Но ее подобный ответ не удовлетворил. И она все выпытывала у меня, как меня зовут, как я умер, как давно я скитаюсь? Но я никак не мог ей ответить, потому что к этому времени ты почти совсем уже сил лишился, и я боялся, что она может проникнуть в меня и увидеть всю правду: как мы с тобой ночуем в заброшенном доме на вершине столовой горы, как каждую ночь вновь и вновь пускаемся в путь, старательно обходя не только дома, но и хозяйственные постройки, как спускаемся к каждому пересохшему ручью в надежде, что его наполнил какой-нибудь случайный дождь.

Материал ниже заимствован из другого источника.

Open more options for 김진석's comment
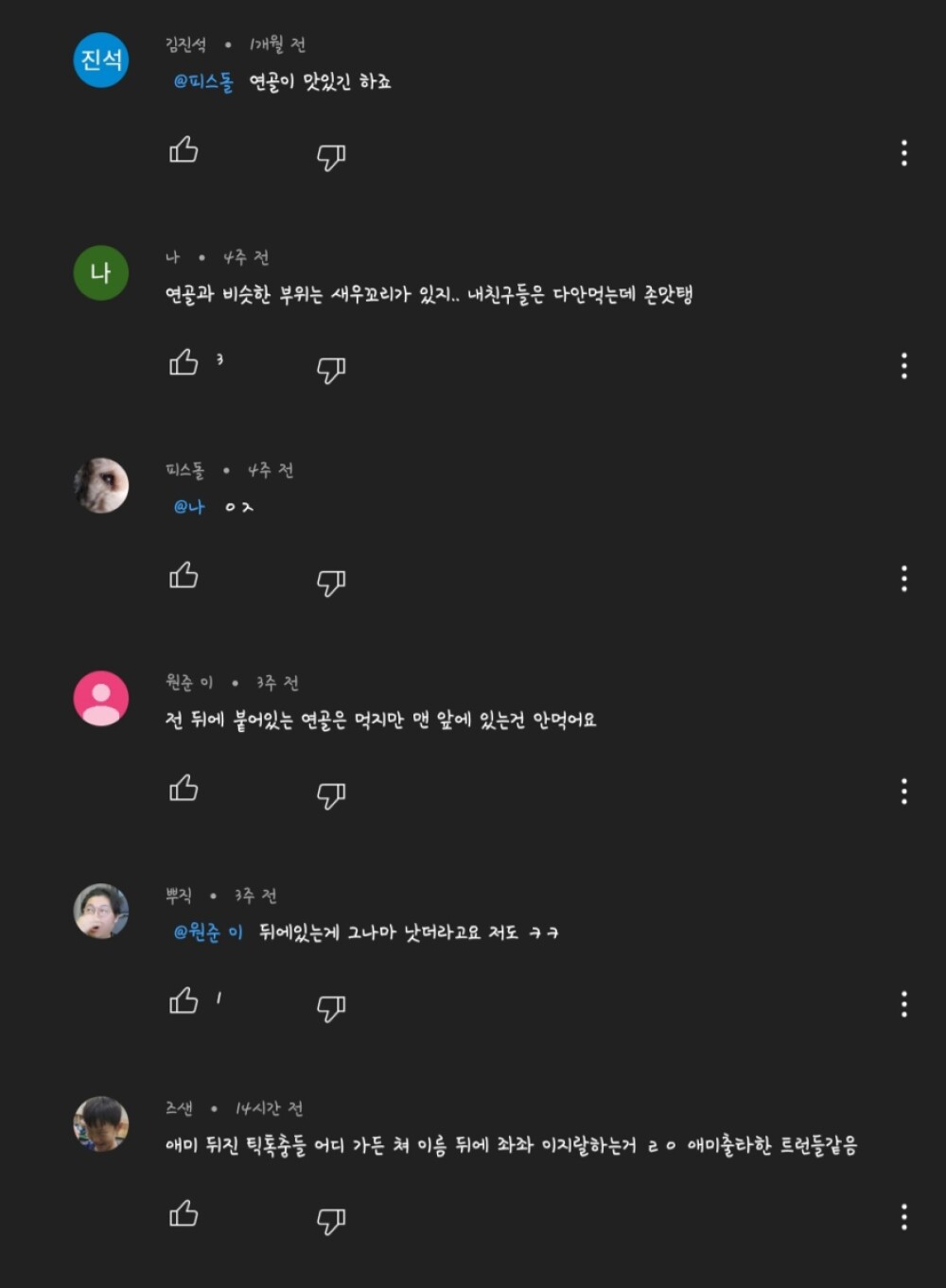The image size is (946, 1288). [x=904, y=153]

Нам бы, конечно, следовало сидеть тихо, а не бродить в поисках воды. Та малость, которую тебе удалось найти в ущелье, уж точно не стоила того, чтобы за нее пулю получить – и потом разве ты не напился там, наверху, в холодном сарае? Тебе нужно было всего лишь внимательно следить за мной и чуточку выждать, чтобы они спокойно разошлись. Потому что девушка уже перестала шарить вокруг с помощью своей беспокойной души, а те мужчины куда-то поехали на своих конях вдоль сухого русла, хорошо заметные в лунном свете, и все собаки ушли вместе с ними, словно так было условлено, так что ты мог от души напиться, и тебя никто бы не услышал и не помешал тебе.

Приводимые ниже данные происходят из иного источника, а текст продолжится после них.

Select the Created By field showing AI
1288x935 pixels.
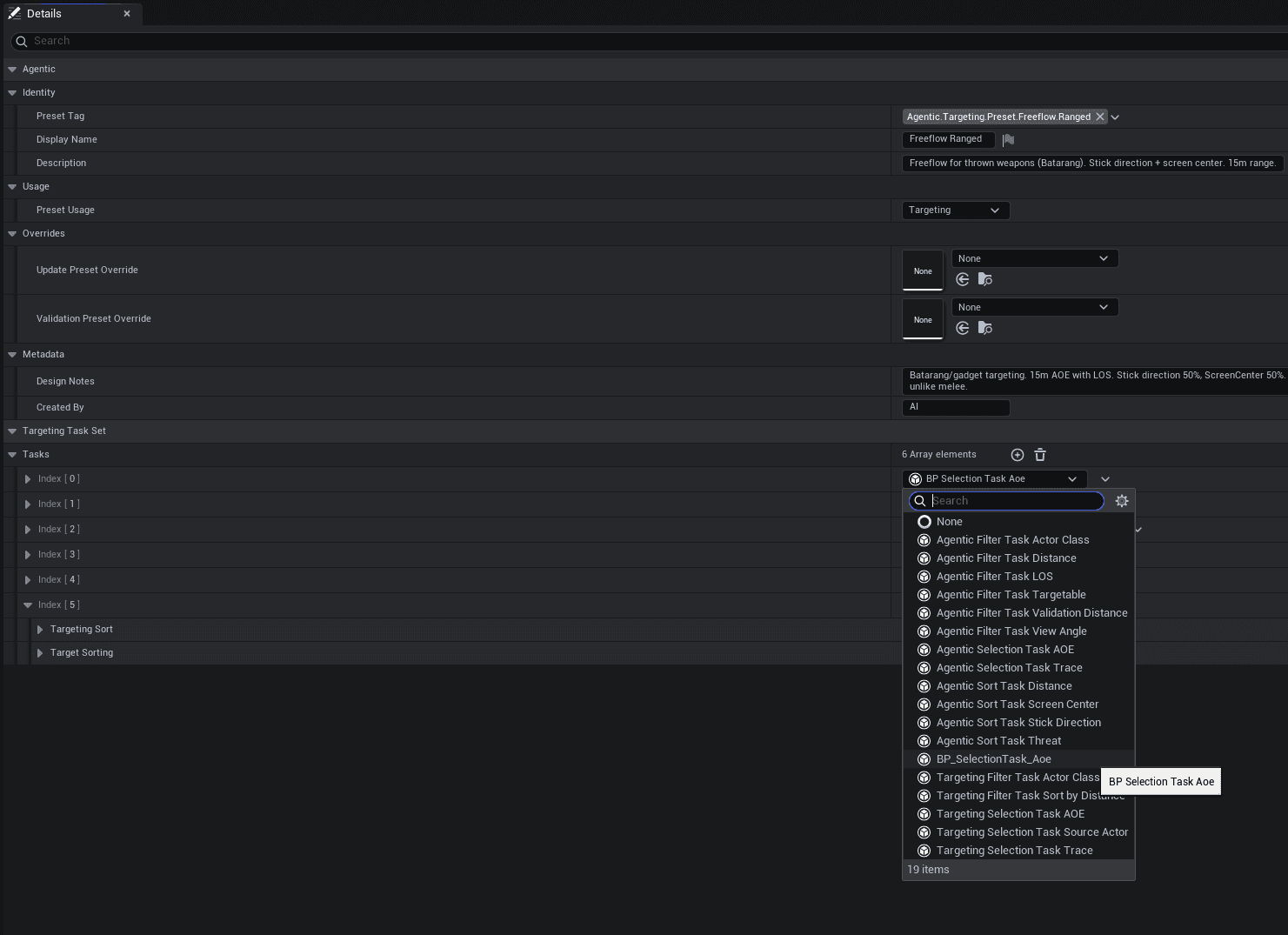coord(956,407)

Ничего, все это не важно. Отдохнешь несколько часов и снова придешь в себя. А потом мы пойдем дальше. Вот увидишь.
«Но Лури, – мог бы теперь сказать мне ты, – зачем ты-то меня подгоняешь? Зачем заставляешь снова идти вперед, если всего пару часов назад сам сказал, что передумал? Разве еще до того, как эта девушка снова появилась и позвала тебя, ты не пришел к тому, чтобы со мной согласиться? Разве ты только что не доказывал мне, что я износился, состарился, обессилел? Что та боль, которую я испытываю, причиняет тебе куда большие страдания, чем любой страх, который ты все еще способен испытывать? Что, может быть, настало время, исполнив желания столь многих других людей, прислушаться и к собственным желаниям? Разве ты не хотел просто позволить мне наконец отдохнуть?»
И тогда я бы тебе ответил: «То была наша последняя ночь, Берк. Теперь все переменилось».

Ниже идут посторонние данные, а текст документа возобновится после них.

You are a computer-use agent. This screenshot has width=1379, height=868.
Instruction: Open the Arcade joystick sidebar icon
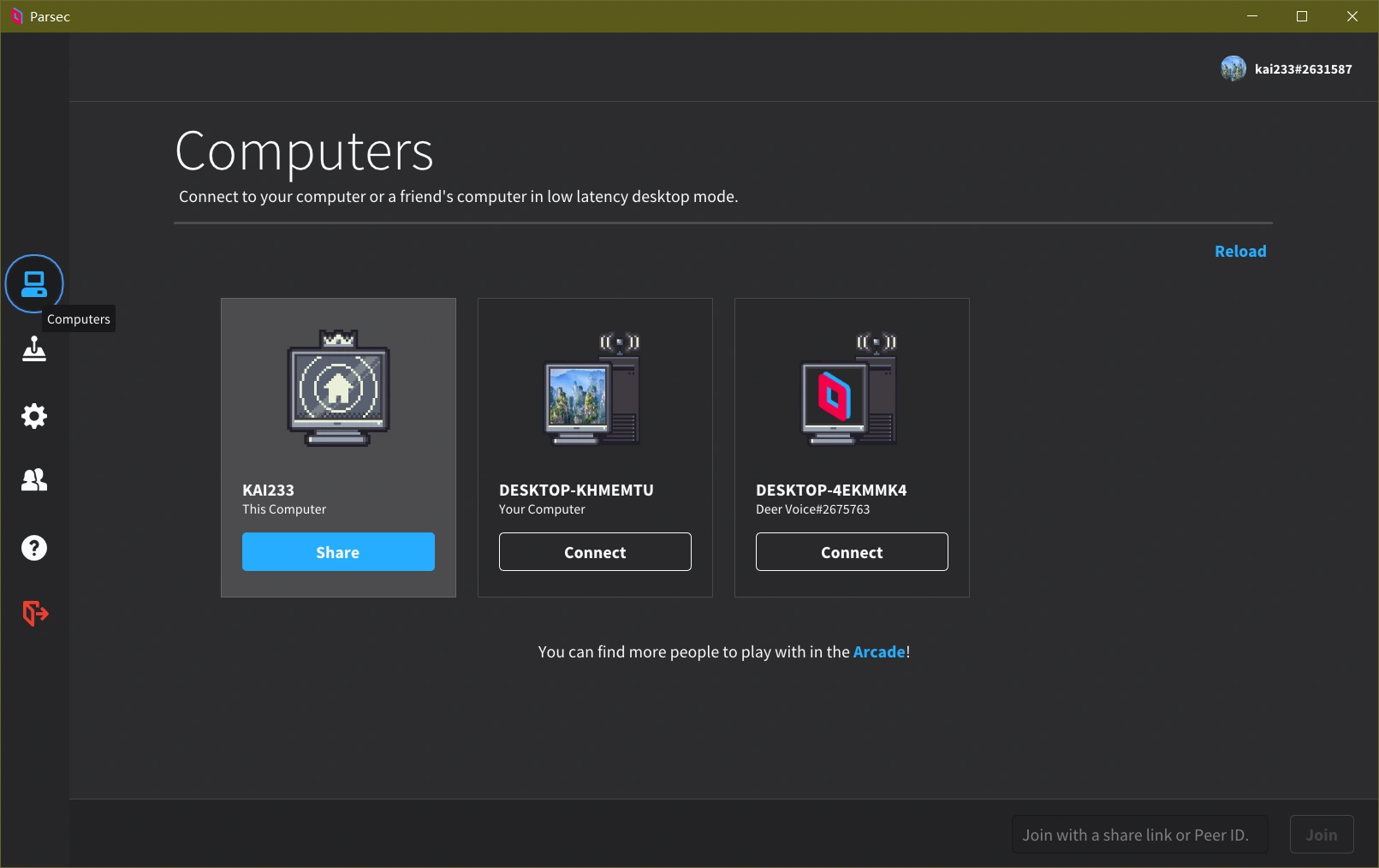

И ты отыскал бы меня своими давно мертвыми, незрячими, глазами и спросил: «Как это, Мисафир? Что переменилось?»
«Ну, – сказал бы я, – а как быть с той девушкой? Разве ты только что не сбил ее с ног, не швырнул на землю, хотя именно она была той единственной живой душой, которая могла бы нам помочь, которая понимала, о чем мы просим? И теперь я чувствую себя куда более потерянным, чем когда-либо».